WORK ITEM:
Faithfully repeat all of the records, as they are written below.

INPUT:
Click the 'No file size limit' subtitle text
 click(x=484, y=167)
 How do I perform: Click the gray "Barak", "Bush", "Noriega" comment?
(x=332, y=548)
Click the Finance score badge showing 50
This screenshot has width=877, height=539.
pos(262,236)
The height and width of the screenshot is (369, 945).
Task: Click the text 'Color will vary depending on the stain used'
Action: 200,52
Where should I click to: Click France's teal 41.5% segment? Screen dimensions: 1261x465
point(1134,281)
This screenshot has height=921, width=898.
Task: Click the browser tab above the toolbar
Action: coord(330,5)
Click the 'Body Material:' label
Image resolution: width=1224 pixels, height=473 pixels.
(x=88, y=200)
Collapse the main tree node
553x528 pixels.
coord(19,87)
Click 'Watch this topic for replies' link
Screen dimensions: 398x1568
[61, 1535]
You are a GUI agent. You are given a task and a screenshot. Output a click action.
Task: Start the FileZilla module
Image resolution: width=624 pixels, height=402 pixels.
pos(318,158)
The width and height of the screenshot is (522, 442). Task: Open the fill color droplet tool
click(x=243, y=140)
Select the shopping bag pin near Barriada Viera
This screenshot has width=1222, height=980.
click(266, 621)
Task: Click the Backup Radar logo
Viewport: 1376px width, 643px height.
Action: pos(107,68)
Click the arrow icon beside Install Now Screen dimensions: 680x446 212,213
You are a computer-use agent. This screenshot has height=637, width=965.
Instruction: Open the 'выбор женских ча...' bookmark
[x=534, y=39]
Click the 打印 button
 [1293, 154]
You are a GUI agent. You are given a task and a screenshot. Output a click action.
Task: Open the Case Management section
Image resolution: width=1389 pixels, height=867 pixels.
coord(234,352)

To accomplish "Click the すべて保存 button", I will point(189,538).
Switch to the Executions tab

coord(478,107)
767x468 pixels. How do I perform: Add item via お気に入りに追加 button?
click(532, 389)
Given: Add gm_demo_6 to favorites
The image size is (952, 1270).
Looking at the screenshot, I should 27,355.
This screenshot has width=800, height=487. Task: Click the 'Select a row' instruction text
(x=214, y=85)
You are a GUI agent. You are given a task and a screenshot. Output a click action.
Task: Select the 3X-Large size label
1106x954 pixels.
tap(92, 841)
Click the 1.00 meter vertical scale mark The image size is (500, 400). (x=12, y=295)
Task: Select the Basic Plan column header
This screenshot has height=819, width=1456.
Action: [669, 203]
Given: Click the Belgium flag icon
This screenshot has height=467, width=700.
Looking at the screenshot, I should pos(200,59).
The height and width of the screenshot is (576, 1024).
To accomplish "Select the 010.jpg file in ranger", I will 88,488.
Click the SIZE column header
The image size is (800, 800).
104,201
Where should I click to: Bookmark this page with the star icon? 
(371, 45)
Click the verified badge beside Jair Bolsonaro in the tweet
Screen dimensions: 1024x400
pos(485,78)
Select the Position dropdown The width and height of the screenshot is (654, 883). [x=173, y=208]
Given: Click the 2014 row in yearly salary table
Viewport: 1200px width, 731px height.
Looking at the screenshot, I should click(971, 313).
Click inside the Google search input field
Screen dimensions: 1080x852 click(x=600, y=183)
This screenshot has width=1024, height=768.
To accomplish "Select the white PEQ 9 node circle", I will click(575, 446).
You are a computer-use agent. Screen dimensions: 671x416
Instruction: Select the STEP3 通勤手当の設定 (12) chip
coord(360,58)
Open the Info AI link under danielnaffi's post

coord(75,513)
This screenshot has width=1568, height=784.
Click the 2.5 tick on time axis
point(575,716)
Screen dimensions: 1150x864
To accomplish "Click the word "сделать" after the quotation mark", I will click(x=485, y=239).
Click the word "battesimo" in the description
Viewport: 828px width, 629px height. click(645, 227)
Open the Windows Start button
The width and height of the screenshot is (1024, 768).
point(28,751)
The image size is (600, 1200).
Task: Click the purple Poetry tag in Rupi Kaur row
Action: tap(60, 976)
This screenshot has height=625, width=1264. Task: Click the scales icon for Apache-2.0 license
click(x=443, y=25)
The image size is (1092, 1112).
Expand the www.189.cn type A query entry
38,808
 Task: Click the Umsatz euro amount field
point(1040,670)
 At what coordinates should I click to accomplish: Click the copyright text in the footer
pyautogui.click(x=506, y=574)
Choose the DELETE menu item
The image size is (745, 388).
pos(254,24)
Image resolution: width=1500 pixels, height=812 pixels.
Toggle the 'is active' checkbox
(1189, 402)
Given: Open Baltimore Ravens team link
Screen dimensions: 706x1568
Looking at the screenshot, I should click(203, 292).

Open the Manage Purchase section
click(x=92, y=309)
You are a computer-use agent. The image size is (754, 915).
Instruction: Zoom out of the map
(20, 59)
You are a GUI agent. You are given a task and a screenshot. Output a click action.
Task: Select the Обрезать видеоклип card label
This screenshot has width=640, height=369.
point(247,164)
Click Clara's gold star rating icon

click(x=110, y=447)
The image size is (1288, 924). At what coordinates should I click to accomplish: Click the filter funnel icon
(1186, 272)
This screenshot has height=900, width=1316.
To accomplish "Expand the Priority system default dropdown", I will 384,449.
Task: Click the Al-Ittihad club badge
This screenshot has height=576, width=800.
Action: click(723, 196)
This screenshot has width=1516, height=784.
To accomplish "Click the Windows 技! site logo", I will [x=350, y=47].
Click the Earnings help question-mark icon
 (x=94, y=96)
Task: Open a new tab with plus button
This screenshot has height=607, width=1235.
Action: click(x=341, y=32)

OUTPUT FOR THIS TASK:
Click the 'No file size limit' subtitle text
 click(x=484, y=167)
 How do I perform: Click the gray "Barak", "Bush", "Noriega" comment?
(x=332, y=548)
Click the Finance score badge showing 50
This screenshot has width=877, height=539.
pos(262,236)
The height and width of the screenshot is (369, 945).
Task: Click the text 'Color will vary depending on the stain used'
Action: 200,52
Where should I click to: Click France's teal 41.5% segment? Screen dimensions: 1261x465
point(1134,281)
This screenshot has height=921, width=898.
Task: Click the browser tab above the toolbar
Action: coord(330,5)
Click the 'Body Material:' label
Image resolution: width=1224 pixels, height=473 pixels.
(x=88, y=200)
Collapse the main tree node
553x528 pixels.
coord(19,87)
Click 'Watch this topic for replies' link
Screen dimensions: 398x1568
[61, 1535]
You are a GUI agent. You are given a task and a screenshot. Output a click action.
Task: Start the FileZilla module
Image resolution: width=624 pixels, height=402 pixels.
pos(318,158)
The width and height of the screenshot is (522, 442). Task: Open the fill color droplet tool
click(x=243, y=140)
Select the shopping bag pin near Barriada Viera
This screenshot has width=1222, height=980.
click(266, 621)
Task: Click the Backup Radar logo
Viewport: 1376px width, 643px height.
Action: pos(107,68)
Click the arrow icon beside Install Now Screen dimensions: 680x446 212,213
You are a computer-use agent. This screenshot has height=637, width=965.
Instruction: Open the 'выбор женских ча...' bookmark
[x=534, y=39]
Click the 打印 button
 [1293, 154]
You are a GUI agent. You are given a task and a screenshot. Output a click action.
Task: Open the Case Management section
Image resolution: width=1389 pixels, height=867 pixels.
coord(234,352)

To accomplish "Click the すべて保存 button", I will point(189,538).
Switch to the Executions tab

coord(478,107)
767x468 pixels. How do I perform: Add item via お気に入りに追加 button?
click(532, 389)
Given: Add gm_demo_6 to favorites
The image size is (952, 1270).
Looking at the screenshot, I should 27,355.
This screenshot has width=800, height=487. Task: Click the 'Select a row' instruction text
(x=214, y=85)
You are a GUI agent. You are given a task and a screenshot. Output a click action.
Task: Select the 3X-Large size label
1106x954 pixels.
tap(92, 841)
Click the 1.00 meter vertical scale mark The image size is (500, 400). (x=12, y=295)
Task: Select the Basic Plan column header
This screenshot has height=819, width=1456.
Action: [669, 203]
Given: Click the Belgium flag icon
This screenshot has height=467, width=700.
Looking at the screenshot, I should pos(200,59).
The height and width of the screenshot is (576, 1024).
To accomplish "Select the 010.jpg file in ranger", I will 88,488.
Click the SIZE column header
The image size is (800, 800).
104,201
Where should I click to: Bookmark this page with the star icon? 
(371, 45)
Click the verified badge beside Jair Bolsonaro in the tweet
Screen dimensions: 1024x400
pos(485,78)
Select the Position dropdown The width and height of the screenshot is (654, 883). [x=173, y=208]
Given: Click the 2014 row in yearly salary table
Viewport: 1200px width, 731px height.
Looking at the screenshot, I should click(971, 313).
Click inside the Google search input field
Screen dimensions: 1080x852 click(x=600, y=183)
This screenshot has width=1024, height=768.
To accomplish "Select the white PEQ 9 node circle", I will click(575, 446).
You are a computer-use agent. Screen dimensions: 671x416
Instruction: Select the STEP3 通勤手当の設定 (12) chip
coord(360,58)
Open the Info AI link under danielnaffi's post

coord(75,513)
This screenshot has width=1568, height=784.
Click the 2.5 tick on time axis
point(575,716)
Screen dimensions: 1150x864
To accomplish "Click the word "сделать" after the quotation mark", I will click(x=485, y=239).
Click the word "battesimo" in the description
Viewport: 828px width, 629px height. click(645, 227)
Open the Windows Start button
The width and height of the screenshot is (1024, 768).
point(28,751)
The image size is (600, 1200).
Task: Click the purple Poetry tag in Rupi Kaur row
Action: tap(60, 976)
This screenshot has height=625, width=1264. Task: Click the scales icon for Apache-2.0 license
click(x=443, y=25)
The image size is (1092, 1112).
Expand the www.189.cn type A query entry
38,808
 Task: Click the Umsatz euro amount field
point(1040,670)
 At what coordinates should I click to accomplish: Click the copyright text in the footer
pyautogui.click(x=506, y=574)
Choose the DELETE menu item
The image size is (745, 388).
pos(254,24)
Image resolution: width=1500 pixels, height=812 pixels.
Toggle the 'is active' checkbox
(1189, 402)
Given: Open Baltimore Ravens team link
Screen dimensions: 706x1568
Looking at the screenshot, I should click(203, 292).

Open the Manage Purchase section
click(x=92, y=309)
You are a computer-use agent. The image size is (754, 915).
Instruction: Zoom out of the map
(20, 59)
You are a GUI agent. You are given a task and a screenshot. Output a click action.
Task: Select the Обрезать видеоклип card label
This screenshot has width=640, height=369.
point(247,164)
Click Clara's gold star rating icon

click(x=110, y=447)
The image size is (1288, 924). At what coordinates should I click to accomplish: Click the filter funnel icon
(1186, 272)
This screenshot has height=900, width=1316.
To accomplish "Expand the Priority system default dropdown", I will 384,449.
Task: Click the Al-Ittihad club badge
This screenshot has height=576, width=800.
Action: click(723, 196)
This screenshot has width=1516, height=784.
To accomplish "Click the Windows 技! site logo", I will [x=350, y=47].
Click the Earnings help question-mark icon
 (x=94, y=96)
Task: Open a new tab with plus button
This screenshot has height=607, width=1235.
Action: click(x=341, y=32)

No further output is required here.